▶ **Job**:
Can you copy every line of the records below word for word, leaving the pictures out?

▶ **Records about locating elements on screens**:
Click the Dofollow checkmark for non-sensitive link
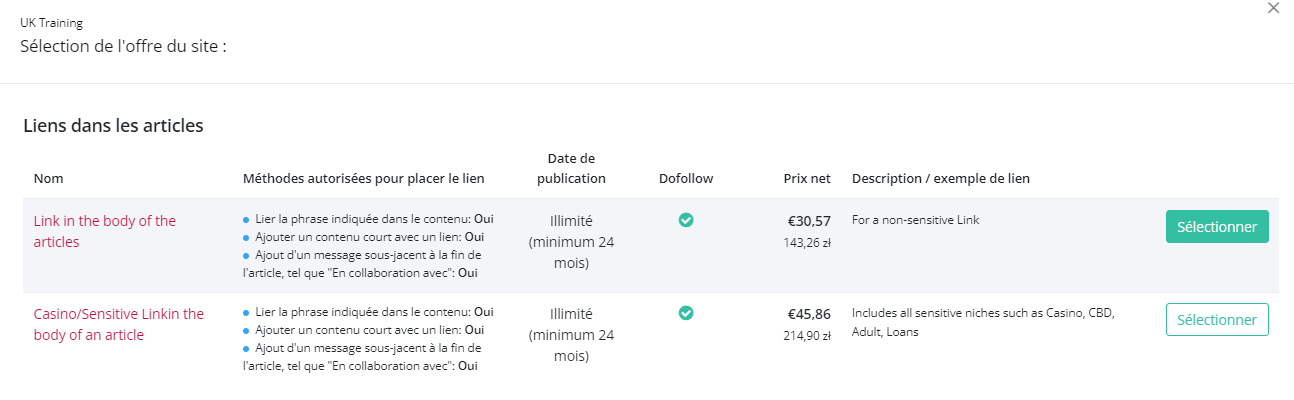Viewport: 1294px width, 400px height. tap(686, 220)
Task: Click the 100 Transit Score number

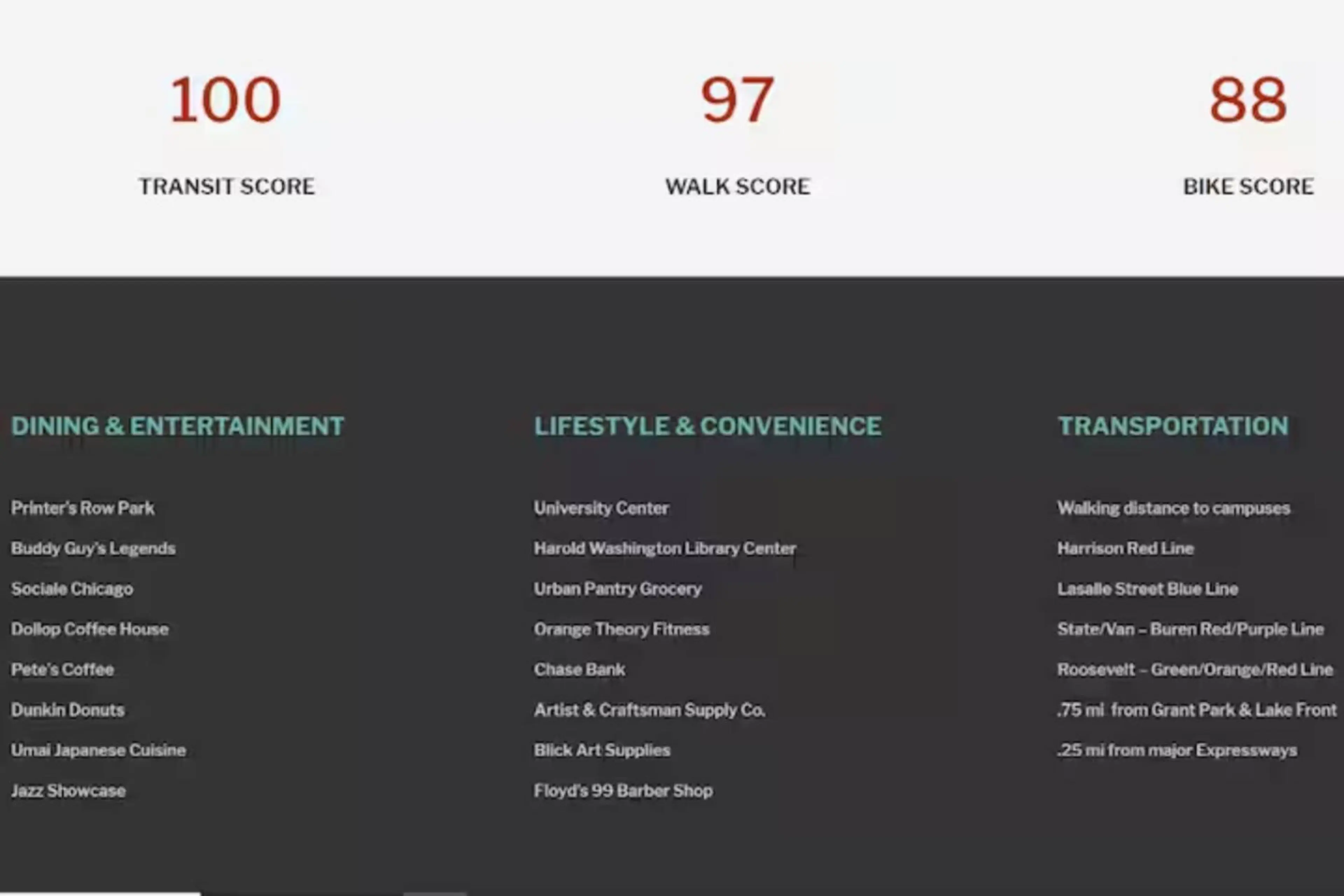Action: (x=225, y=100)
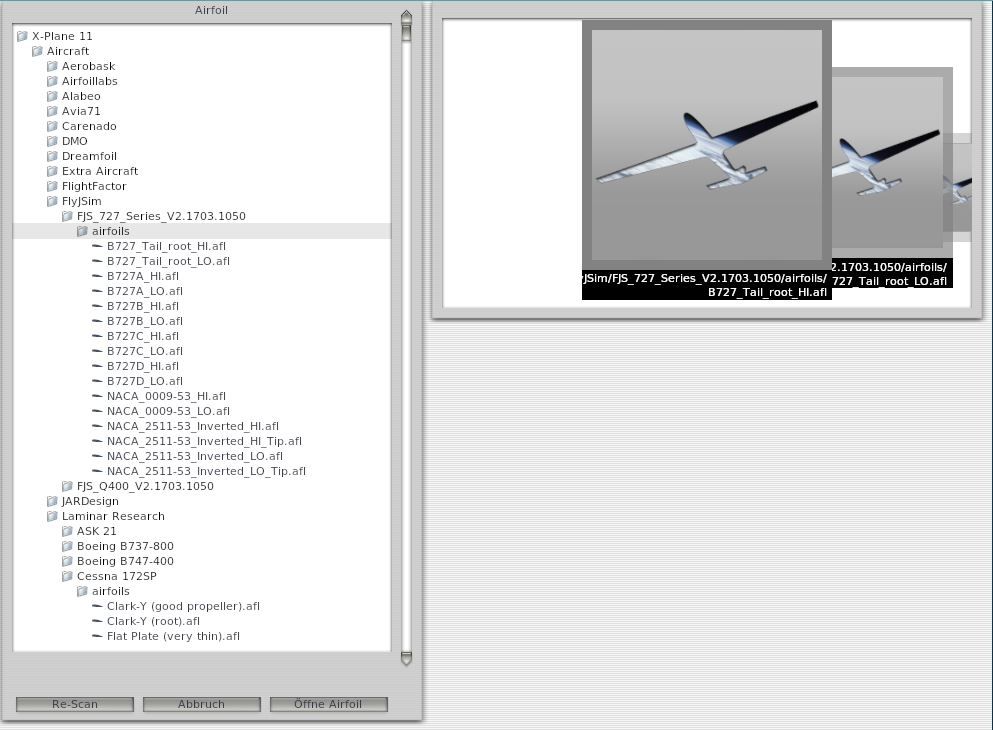Select B727_Tail_root_LO.afl in the tree
This screenshot has width=993, height=730.
[168, 261]
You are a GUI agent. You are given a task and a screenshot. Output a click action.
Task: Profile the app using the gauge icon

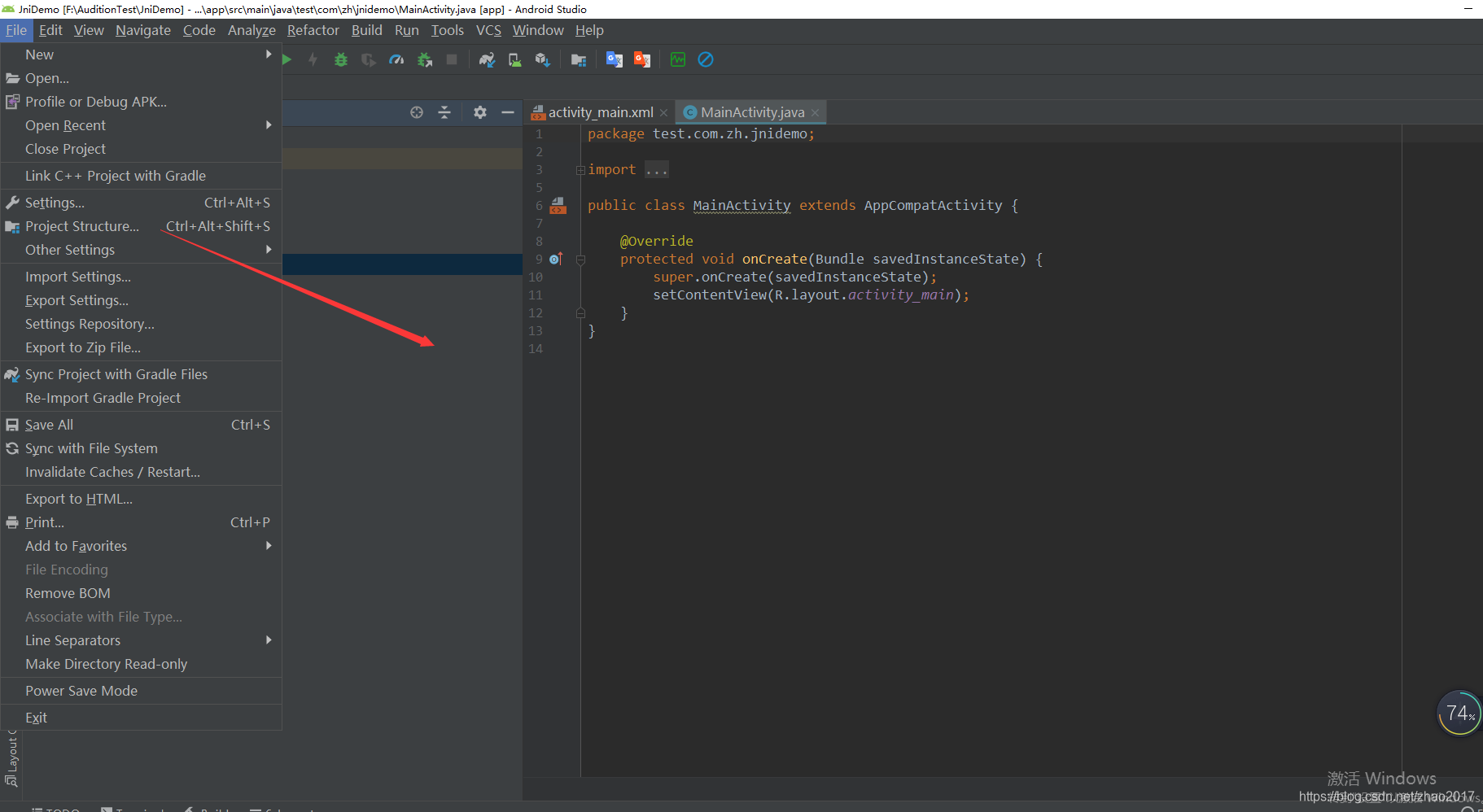396,59
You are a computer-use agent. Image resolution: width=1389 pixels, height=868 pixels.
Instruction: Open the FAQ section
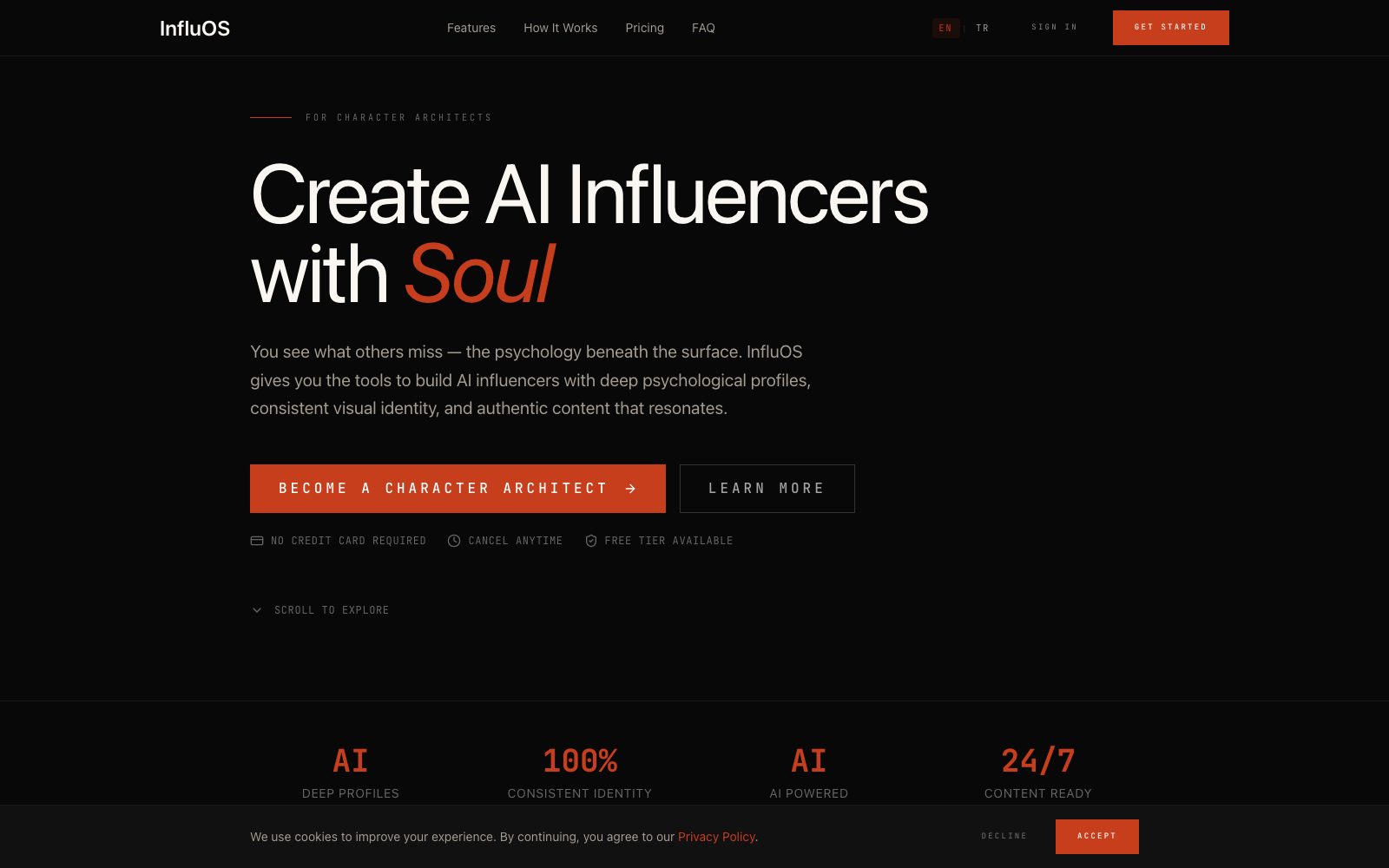pos(703,28)
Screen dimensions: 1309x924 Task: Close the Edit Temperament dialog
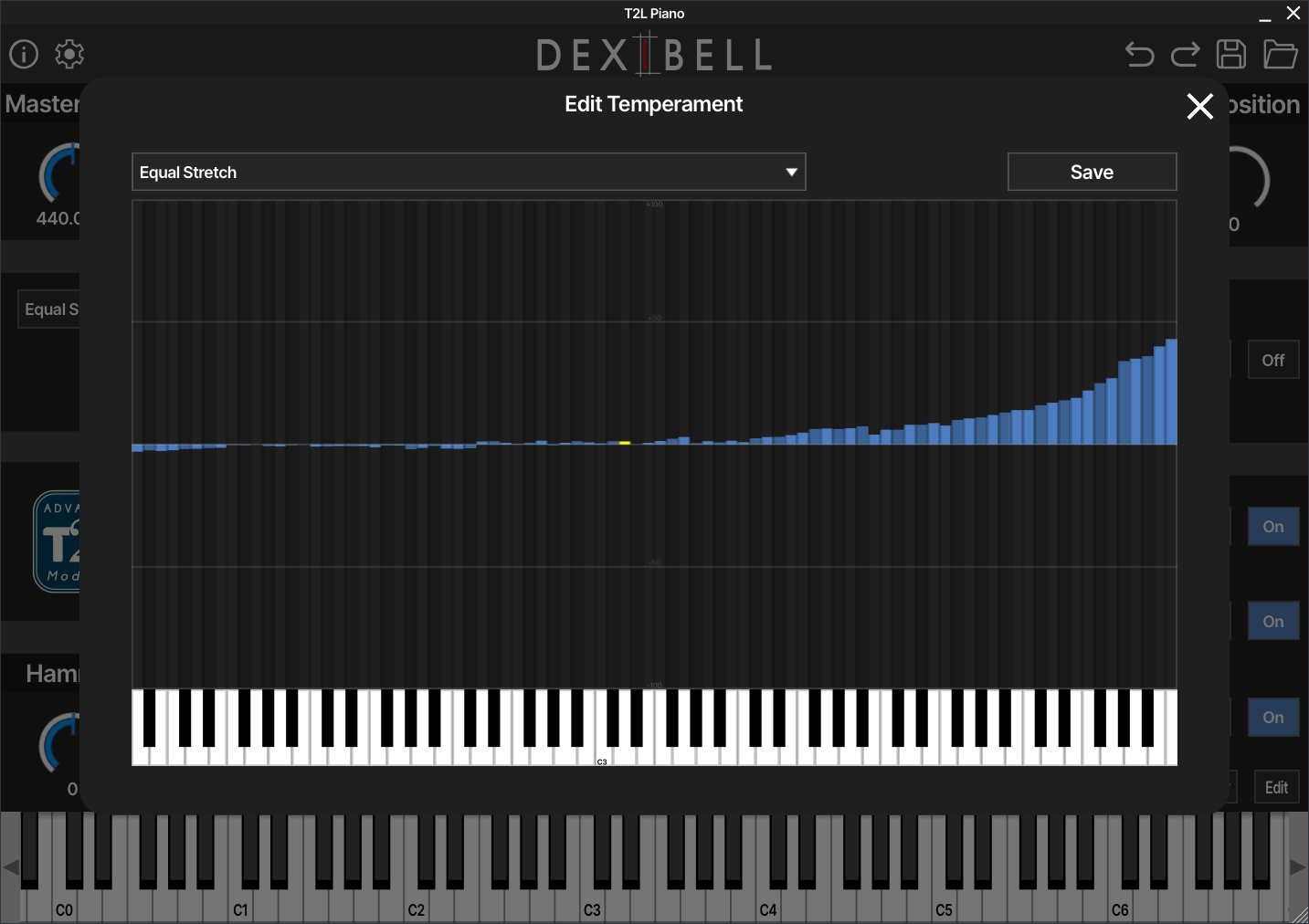(x=1199, y=106)
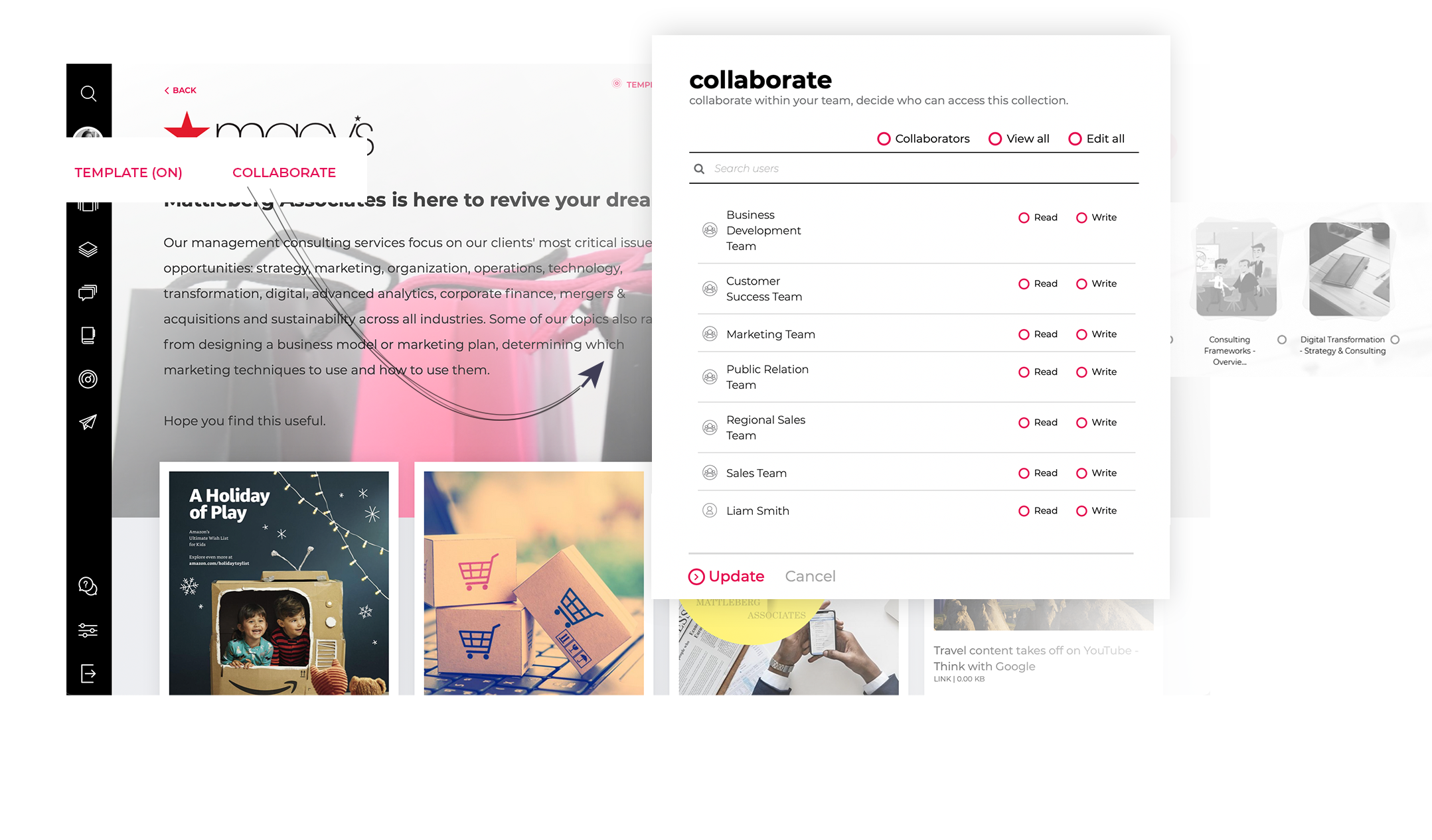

▶ **Full response**:
Click the Dofollow checkmark for non-sensitive link
Viewport: 1294px width, 400px height. tap(686, 220)
Task: Click the 100 Transit Score number

Action: (x=225, y=100)
Select B727_Tail_root_LO.afl in the tree
This screenshot has width=993, height=730.
[168, 261]
You are a GUI agent. You are given a task and a screenshot. Output a click action.
Task: Profile the app using the gauge icon

396,59
You are a computer-use agent. Image resolution: width=1389 pixels, height=868 pixels.
Instruction: Open the FAQ section
pos(703,28)
Screen dimensions: 1309x924 Task: Close the Edit Temperament dialog
(x=1199, y=106)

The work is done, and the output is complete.